• **Task description**:
Your answer should be every line from the records that contains "screenshot".

(Items listed in a dataset)
*** Begin section ***

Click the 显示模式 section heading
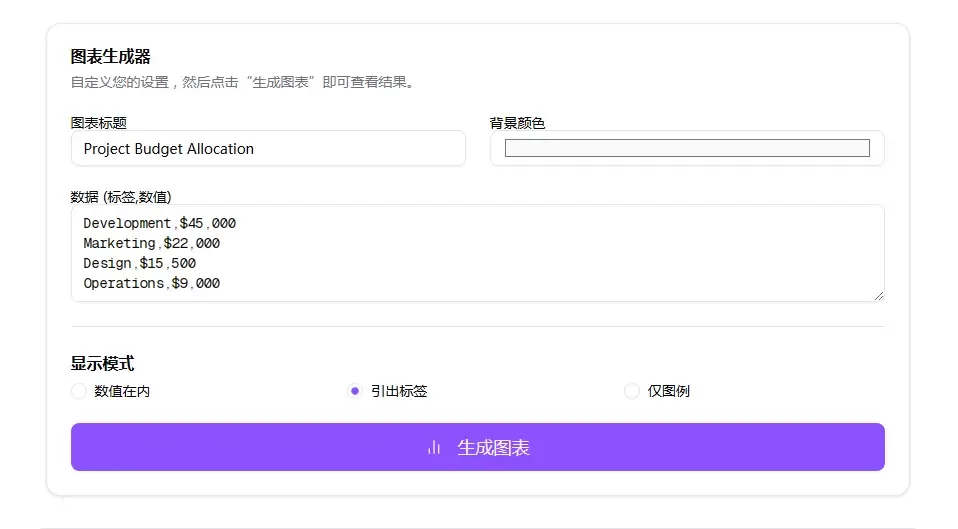tap(102, 363)
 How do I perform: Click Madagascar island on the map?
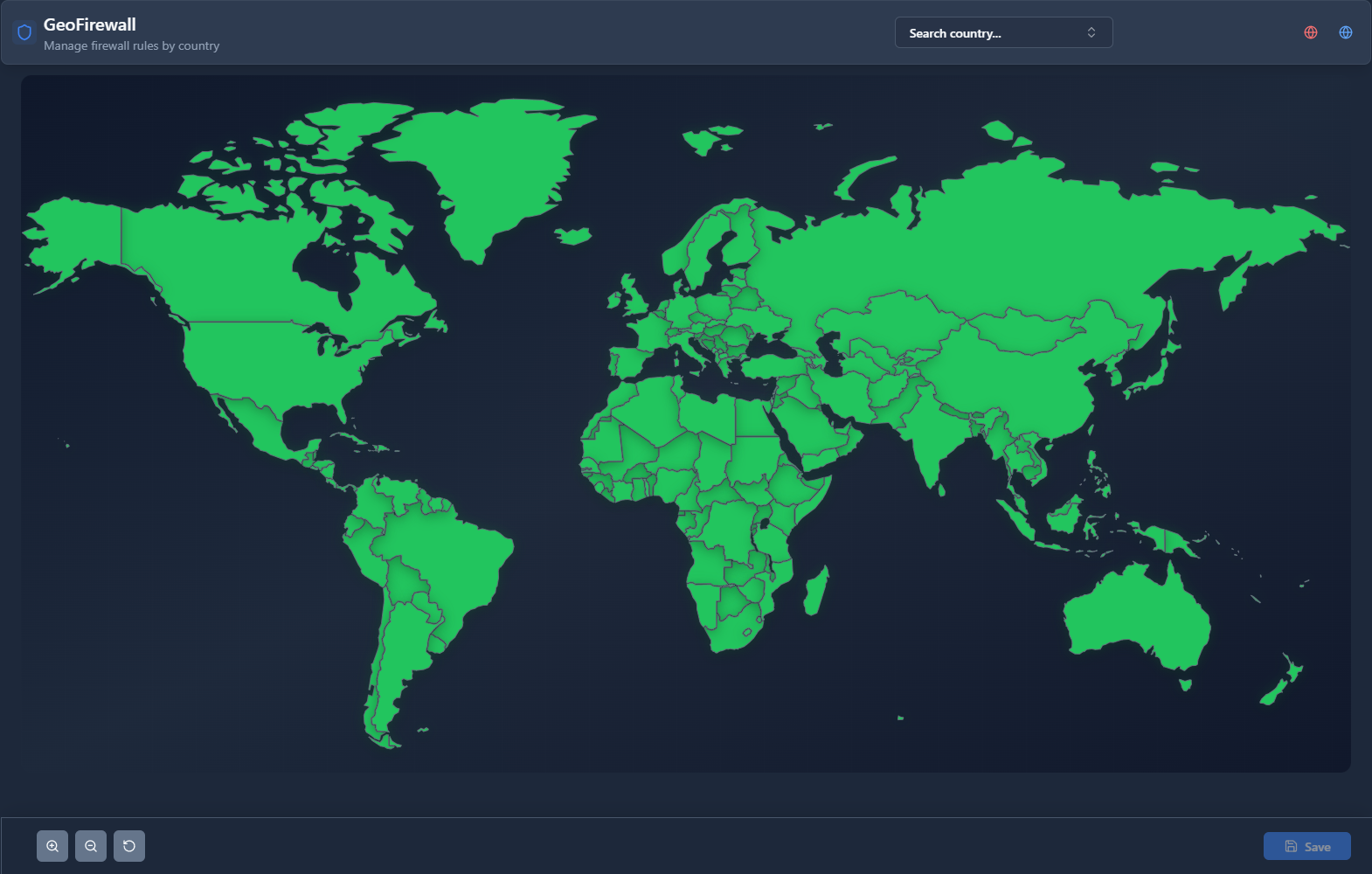[x=816, y=592]
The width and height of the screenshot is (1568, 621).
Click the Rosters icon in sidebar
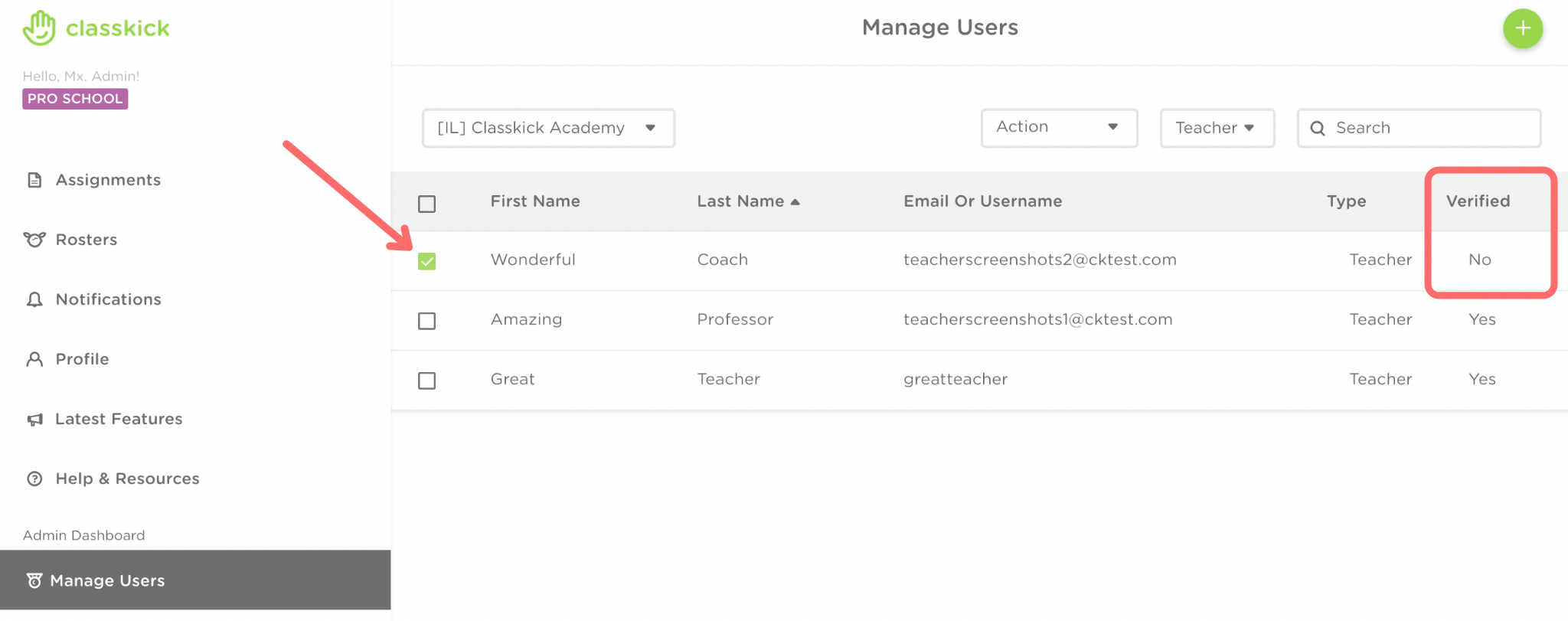(x=34, y=240)
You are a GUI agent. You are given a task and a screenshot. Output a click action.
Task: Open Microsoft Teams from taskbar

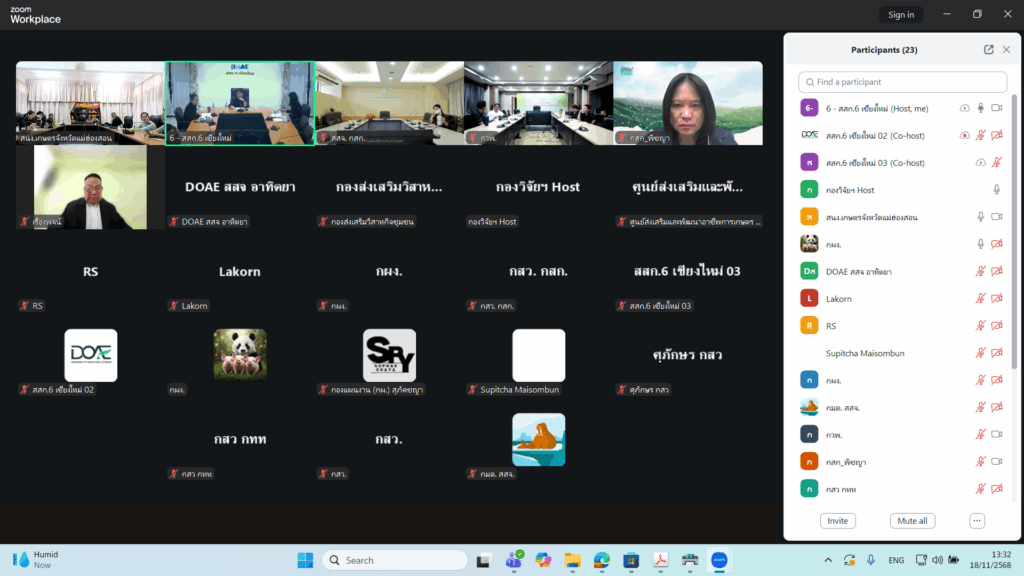[x=516, y=560]
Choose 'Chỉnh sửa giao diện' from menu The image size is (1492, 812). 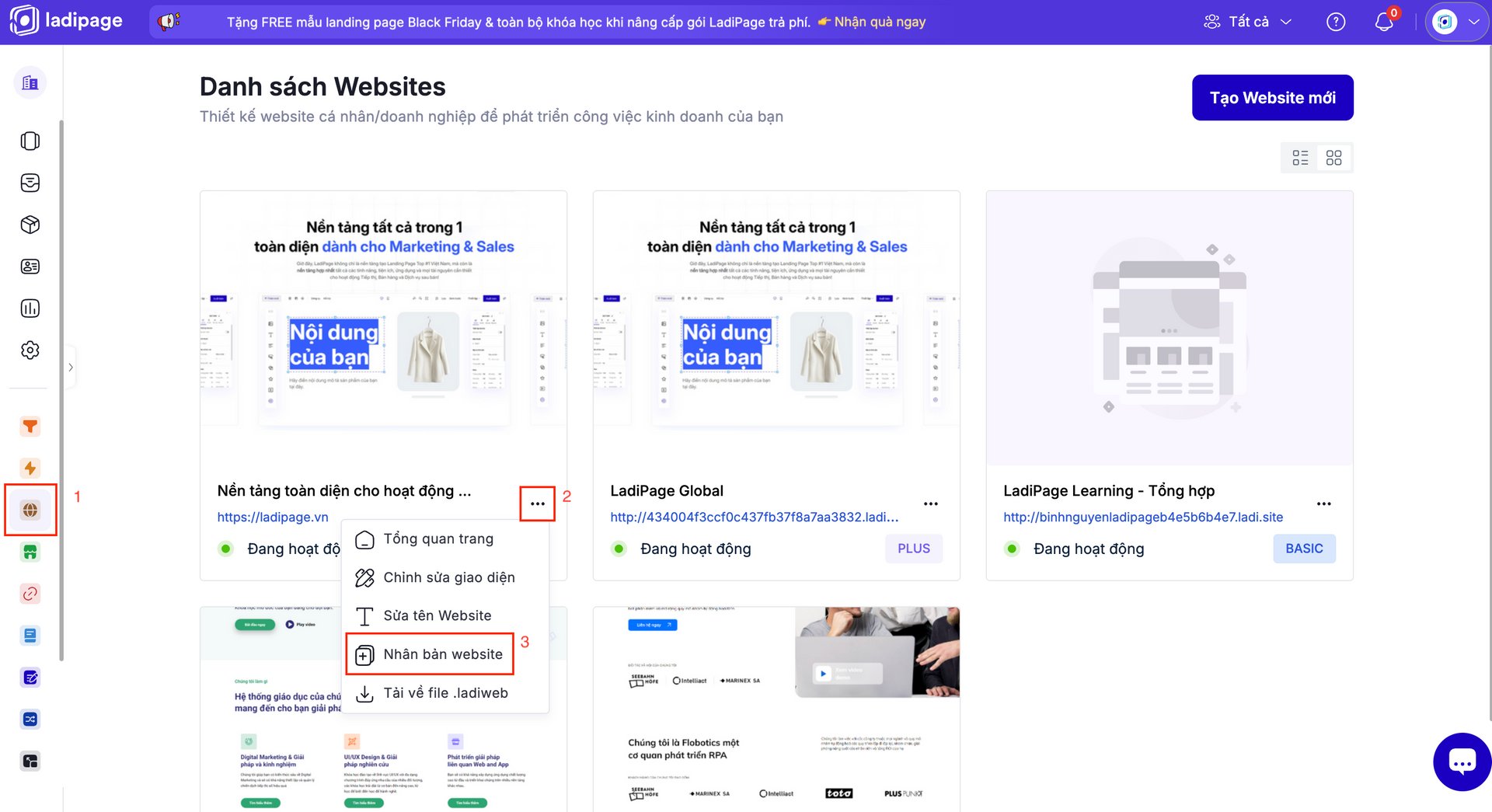pos(448,577)
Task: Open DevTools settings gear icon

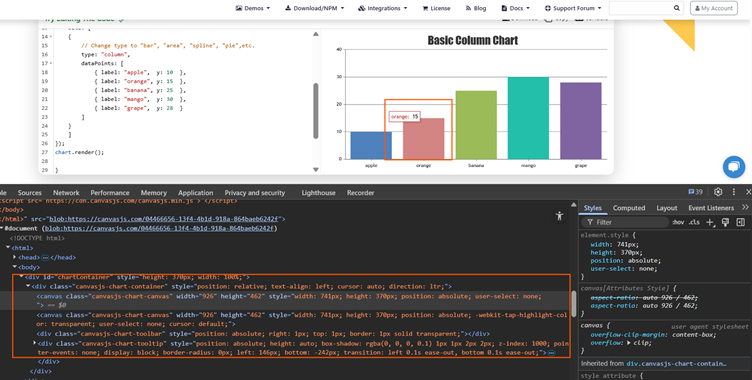Action: click(x=717, y=192)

*** End section ***

• **Solution for this task**:
The width and height of the screenshot is (1568, 621).
You are a GUI agent. You are given a task and a screenshot. Output a click action.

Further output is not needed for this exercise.